Une telle instance de recours indépendante est depuis longtemps demandée par les ONG et plusieurs Comités de l’ONU.  En 1996 déjà, le Comité des droits de l’homme notait ce manquement et s’inquiétait des conséquences: «Le Comité est préoccupé par les nombreuses allégations de mauvais traitements (…) en particulier à l’égard de ressortissants étrangers (…), et, en parallèle, des rapports portant sur le manque de suivi des autorités au sujet de plaintes pour mauvais traitements par la police et de la disproportion, voire de l’absence, de sanctions.
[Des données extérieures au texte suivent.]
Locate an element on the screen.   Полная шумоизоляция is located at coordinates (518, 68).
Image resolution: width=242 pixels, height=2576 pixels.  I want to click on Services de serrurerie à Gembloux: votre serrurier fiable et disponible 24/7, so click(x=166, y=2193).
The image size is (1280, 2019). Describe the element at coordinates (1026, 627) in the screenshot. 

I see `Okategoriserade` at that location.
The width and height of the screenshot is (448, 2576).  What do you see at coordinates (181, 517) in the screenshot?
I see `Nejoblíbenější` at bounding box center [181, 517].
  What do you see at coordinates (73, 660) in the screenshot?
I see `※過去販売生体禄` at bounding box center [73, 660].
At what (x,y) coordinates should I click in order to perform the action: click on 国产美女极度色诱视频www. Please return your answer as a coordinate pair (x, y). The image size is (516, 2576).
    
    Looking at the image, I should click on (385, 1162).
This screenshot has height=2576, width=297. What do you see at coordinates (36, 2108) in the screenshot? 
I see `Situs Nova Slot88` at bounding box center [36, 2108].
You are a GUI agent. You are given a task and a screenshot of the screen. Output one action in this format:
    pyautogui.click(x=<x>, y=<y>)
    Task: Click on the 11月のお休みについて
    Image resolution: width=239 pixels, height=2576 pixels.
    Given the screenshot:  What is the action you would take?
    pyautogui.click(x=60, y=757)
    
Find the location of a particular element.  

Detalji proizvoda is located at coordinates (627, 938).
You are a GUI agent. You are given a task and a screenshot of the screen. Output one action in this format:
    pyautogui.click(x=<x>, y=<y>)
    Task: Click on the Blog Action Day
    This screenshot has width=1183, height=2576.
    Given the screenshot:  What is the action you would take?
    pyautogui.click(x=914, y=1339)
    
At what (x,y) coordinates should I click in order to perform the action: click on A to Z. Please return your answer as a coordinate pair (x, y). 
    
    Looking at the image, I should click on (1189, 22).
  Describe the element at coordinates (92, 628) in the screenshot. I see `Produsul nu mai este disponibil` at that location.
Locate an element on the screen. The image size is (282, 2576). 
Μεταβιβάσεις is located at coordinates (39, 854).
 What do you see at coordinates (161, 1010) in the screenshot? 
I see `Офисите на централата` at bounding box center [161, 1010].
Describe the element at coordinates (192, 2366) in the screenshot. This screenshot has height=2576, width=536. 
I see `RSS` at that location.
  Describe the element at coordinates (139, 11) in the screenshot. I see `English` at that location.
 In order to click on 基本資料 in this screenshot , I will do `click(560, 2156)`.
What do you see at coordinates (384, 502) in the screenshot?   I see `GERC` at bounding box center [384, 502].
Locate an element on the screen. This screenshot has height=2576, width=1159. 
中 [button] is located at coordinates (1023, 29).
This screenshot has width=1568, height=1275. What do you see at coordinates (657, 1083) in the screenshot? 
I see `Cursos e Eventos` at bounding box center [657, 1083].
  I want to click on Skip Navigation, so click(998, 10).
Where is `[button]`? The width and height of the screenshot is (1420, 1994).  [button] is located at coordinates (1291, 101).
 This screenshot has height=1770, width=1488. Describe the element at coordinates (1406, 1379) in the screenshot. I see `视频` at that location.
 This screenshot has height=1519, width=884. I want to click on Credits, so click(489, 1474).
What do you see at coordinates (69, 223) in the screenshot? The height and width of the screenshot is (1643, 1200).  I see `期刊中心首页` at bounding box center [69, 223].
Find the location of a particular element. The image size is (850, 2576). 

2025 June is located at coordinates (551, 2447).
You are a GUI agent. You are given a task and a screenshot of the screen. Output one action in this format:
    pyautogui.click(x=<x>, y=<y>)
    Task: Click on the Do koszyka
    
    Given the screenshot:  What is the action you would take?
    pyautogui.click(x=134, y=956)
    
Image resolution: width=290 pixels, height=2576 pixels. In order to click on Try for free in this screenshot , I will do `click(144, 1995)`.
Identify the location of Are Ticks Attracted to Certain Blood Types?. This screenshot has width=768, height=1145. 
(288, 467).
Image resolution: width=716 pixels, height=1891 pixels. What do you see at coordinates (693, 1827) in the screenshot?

A cet égard, le Comité note avec préoccupation qu’il ne semble pas exister dans les cantons de mécanismes indépendants d’enregistrement et de suivi des plaintes pour mauvais traitements par la police».

Pourtant, en 2012, le problème reste et aucune instance indépendante n’existe en Suisse romande. Ceux qui, comme ce jeune Erythréen, se disent victimes de violences policières, n’ont à ce jour d’autres recours que de porter plainte auprès de la police elle-même. Le résultat, c’est le Tribunal fédéral qui l’a constaté dans cette affaire: l’arbitraire. La démarche du TF est d’ailleurs à saluer, pour l’indépendance et la volonté de vérité qu’elle a démontrée. L’on ne peut cependant s’empêcher de regretter qu’il n’ait pas profité de cette affaire pour trancher sur la façon dont les plaintes contre les forces de police doivent être traitées afin d’éviter les écueils qu’il a lui-même constatés.